◆ **PROBLEM DETAILS**
Return each line of the records below that contains the word "рукоделии".

BEGIN

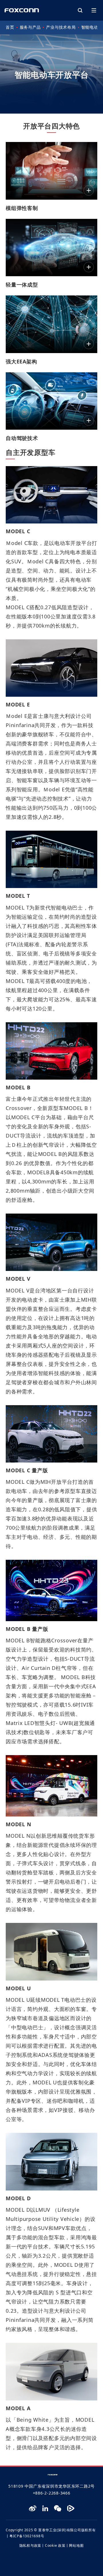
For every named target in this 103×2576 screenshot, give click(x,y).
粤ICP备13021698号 (26, 2536)
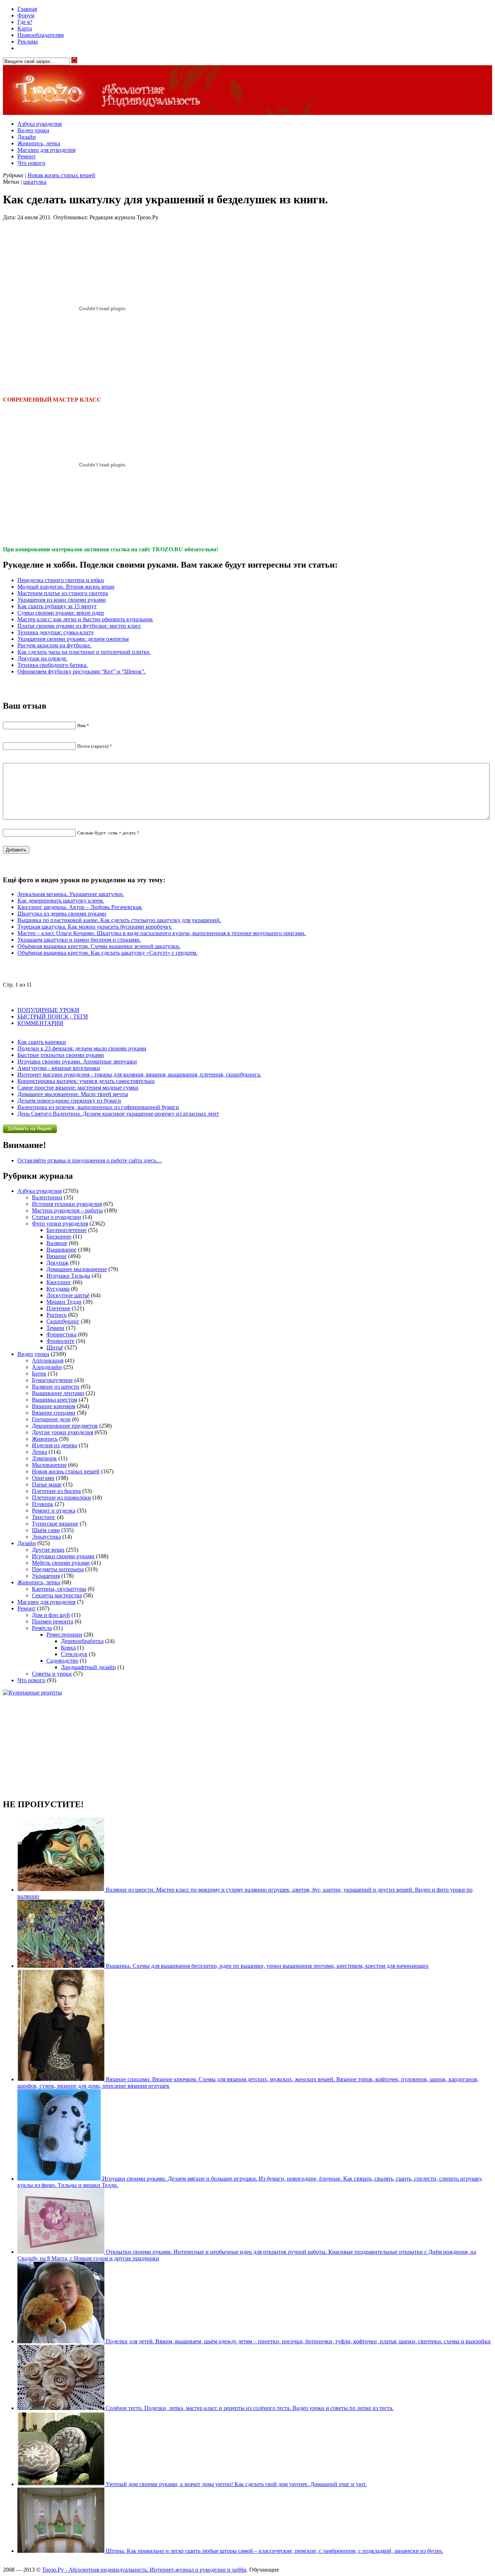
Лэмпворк (44, 1458)
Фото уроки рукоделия (60, 1223)
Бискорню (58, 1236)
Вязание (56, 1256)
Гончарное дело (51, 1419)
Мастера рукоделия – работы (67, 1210)
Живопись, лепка (38, 143)
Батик (39, 1373)
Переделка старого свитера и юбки (60, 580)
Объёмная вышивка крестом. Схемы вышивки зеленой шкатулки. (98, 946)
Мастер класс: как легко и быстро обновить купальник (85, 619)
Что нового (31, 163)
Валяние (56, 1243)
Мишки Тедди (64, 1302)
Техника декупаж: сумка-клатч (55, 632)
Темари (55, 1328)
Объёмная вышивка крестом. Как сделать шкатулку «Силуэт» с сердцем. (107, 953)
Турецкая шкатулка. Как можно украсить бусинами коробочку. (94, 927)
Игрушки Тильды (68, 1276)
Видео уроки (33, 130)
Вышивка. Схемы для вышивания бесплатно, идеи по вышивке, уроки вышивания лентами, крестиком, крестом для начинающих (266, 1966)
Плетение (58, 1308)
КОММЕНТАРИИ (40, 1023)
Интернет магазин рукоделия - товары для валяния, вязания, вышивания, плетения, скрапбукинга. (139, 1074)
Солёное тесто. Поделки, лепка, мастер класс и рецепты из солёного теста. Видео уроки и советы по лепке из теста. (249, 2408)
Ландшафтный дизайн (88, 1667)
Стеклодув (74, 1654)
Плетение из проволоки (61, 1497)
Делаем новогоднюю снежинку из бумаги (69, 1101)
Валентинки (47, 1197)
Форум (25, 15)
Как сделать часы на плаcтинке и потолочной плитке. (84, 652)
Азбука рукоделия (39, 124)
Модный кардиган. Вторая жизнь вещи (66, 587)
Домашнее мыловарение (76, 1269)
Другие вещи (48, 1550)
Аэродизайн (47, 1367)
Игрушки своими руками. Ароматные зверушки (77, 1061)
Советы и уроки (52, 1674)
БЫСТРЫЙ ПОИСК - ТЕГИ (52, 1016)
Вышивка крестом (54, 1400)
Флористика (61, 1334)
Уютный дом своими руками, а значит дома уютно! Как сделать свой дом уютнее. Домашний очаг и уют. (235, 2484)
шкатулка (34, 182)
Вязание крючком (53, 1406)
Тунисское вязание (55, 1524)
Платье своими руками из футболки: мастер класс (79, 626)
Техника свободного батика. (52, 665)
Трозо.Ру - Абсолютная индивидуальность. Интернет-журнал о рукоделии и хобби (144, 2570)
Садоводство (62, 1661)
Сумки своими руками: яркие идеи (60, 613)
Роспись (56, 1315)
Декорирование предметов (65, 1426)
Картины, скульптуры (59, 1589)
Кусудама (58, 1289)
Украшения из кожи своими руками (61, 600)
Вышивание (61, 1249)
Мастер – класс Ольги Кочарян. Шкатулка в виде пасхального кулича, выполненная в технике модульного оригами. (161, 933)
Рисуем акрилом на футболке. (54, 645)
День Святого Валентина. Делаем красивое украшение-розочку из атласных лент (118, 1114)
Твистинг (43, 1517)
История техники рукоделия (67, 1204)
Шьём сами (46, 1530)
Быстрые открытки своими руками (60, 1055)
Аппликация (47, 1360)
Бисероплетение (66, 1230)
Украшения (46, 1576)
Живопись (45, 1439)
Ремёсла (42, 1628)
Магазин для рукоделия (46, 150)
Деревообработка (82, 1641)
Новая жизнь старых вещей (61, 175)
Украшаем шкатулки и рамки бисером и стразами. (79, 940)
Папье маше (47, 1484)
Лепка (39, 1452)
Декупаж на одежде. (42, 658)
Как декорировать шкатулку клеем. (60, 900)
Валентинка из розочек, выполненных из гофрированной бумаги (98, 1107)
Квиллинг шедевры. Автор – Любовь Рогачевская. (79, 907)
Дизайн (26, 137)
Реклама (27, 41)
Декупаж (57, 1263)
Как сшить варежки (41, 1042)
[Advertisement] (247, 1747)
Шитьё (54, 1347)
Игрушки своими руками (63, 1556)
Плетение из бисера (56, 1491)
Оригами (43, 1478)
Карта (24, 28)
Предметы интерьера (58, 1569)
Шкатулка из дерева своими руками (61, 913)
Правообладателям (40, 35)
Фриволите (60, 1341)
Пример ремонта (52, 1621)
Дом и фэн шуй (51, 1615)
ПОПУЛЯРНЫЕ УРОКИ (48, 1010)
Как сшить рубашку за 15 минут (57, 606)
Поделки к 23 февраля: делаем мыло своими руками (81, 1048)
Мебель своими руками (61, 1563)
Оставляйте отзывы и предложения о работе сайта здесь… (89, 1160)
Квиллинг (58, 1282)
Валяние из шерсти (55, 1387)
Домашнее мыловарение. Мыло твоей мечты (72, 1094)
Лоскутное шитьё (68, 1295)
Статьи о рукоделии (56, 1217)
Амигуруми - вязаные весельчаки (58, 1068)
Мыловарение (49, 1465)
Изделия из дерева (54, 1445)
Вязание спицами (53, 1413)
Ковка (68, 1647)
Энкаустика (46, 1537)
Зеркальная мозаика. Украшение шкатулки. (70, 894)
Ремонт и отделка (53, 1510)
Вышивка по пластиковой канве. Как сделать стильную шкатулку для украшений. (119, 920)
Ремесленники (64, 1634)
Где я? (24, 22)
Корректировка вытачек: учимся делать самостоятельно (86, 1081)
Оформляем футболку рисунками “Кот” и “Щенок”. (81, 671)
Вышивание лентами (58, 1393)
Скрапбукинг (62, 1321)
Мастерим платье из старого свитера (62, 593)
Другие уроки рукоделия (62, 1432)
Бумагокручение (52, 1380)
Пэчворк (42, 1504)
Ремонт (26, 156)
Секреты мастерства (57, 1595)
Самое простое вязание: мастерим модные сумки (77, 1087)
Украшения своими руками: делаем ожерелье (73, 639)
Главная (27, 9)
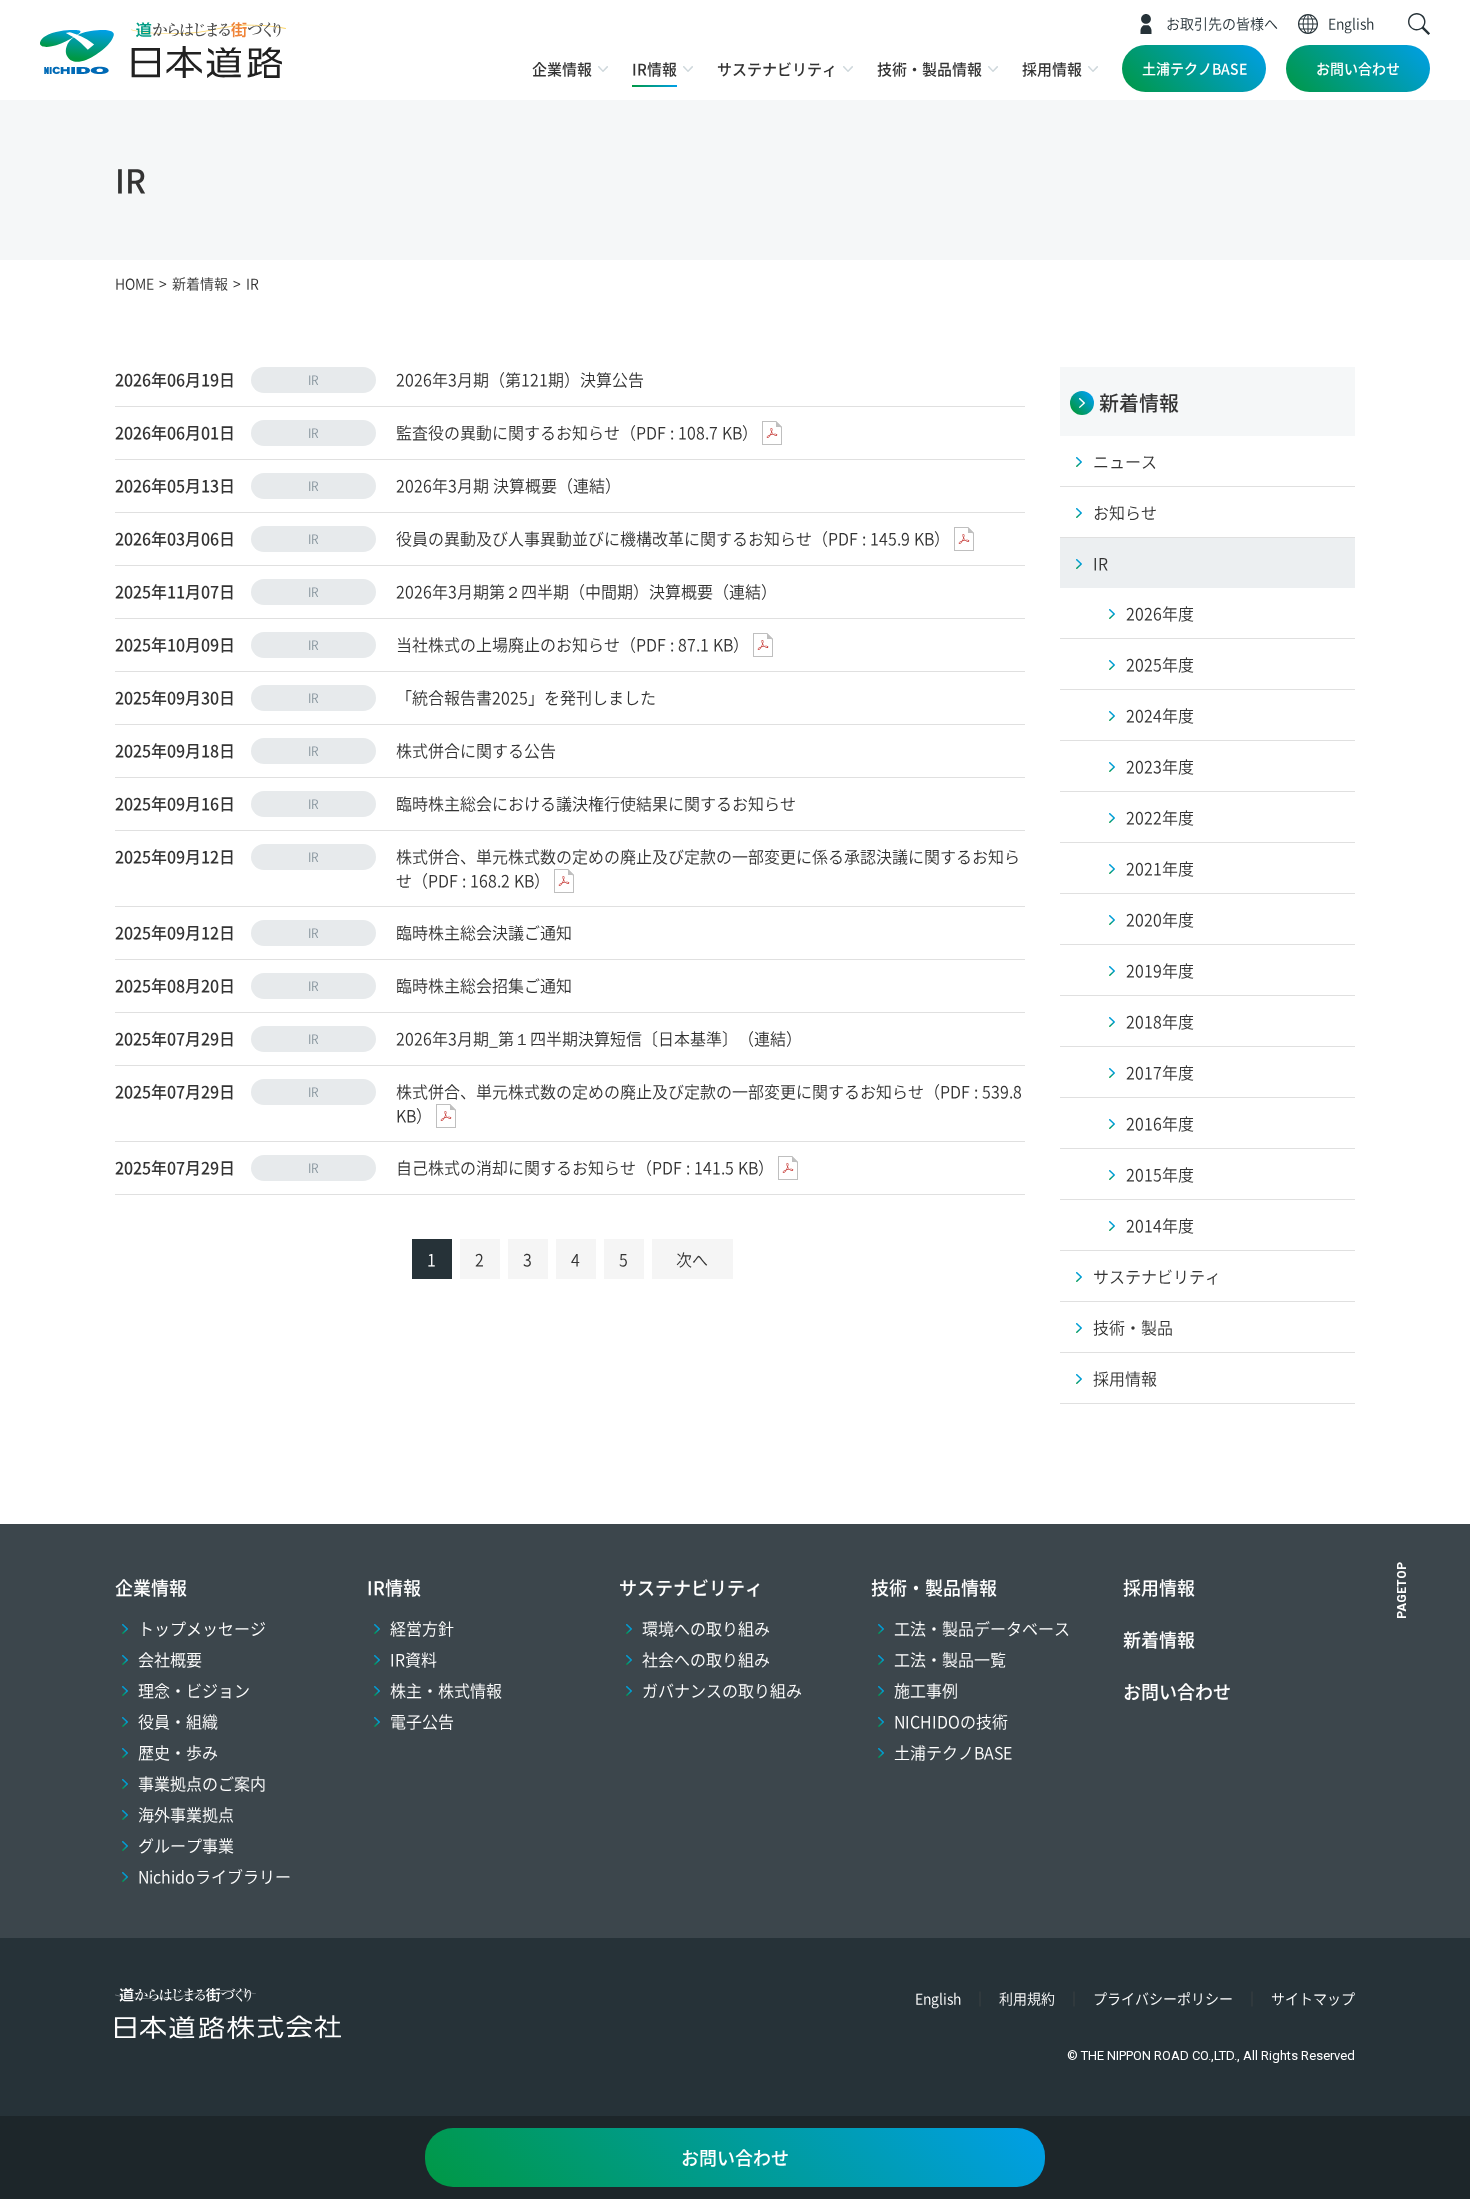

END

◆ **ANSWER TO THE EXERCISE**
Трозо.Ру - Абсолютная индивидуальность. Интернет-журнал о рукоделии и хобби (144, 2570)
Статьи о рукоделии (56, 1217)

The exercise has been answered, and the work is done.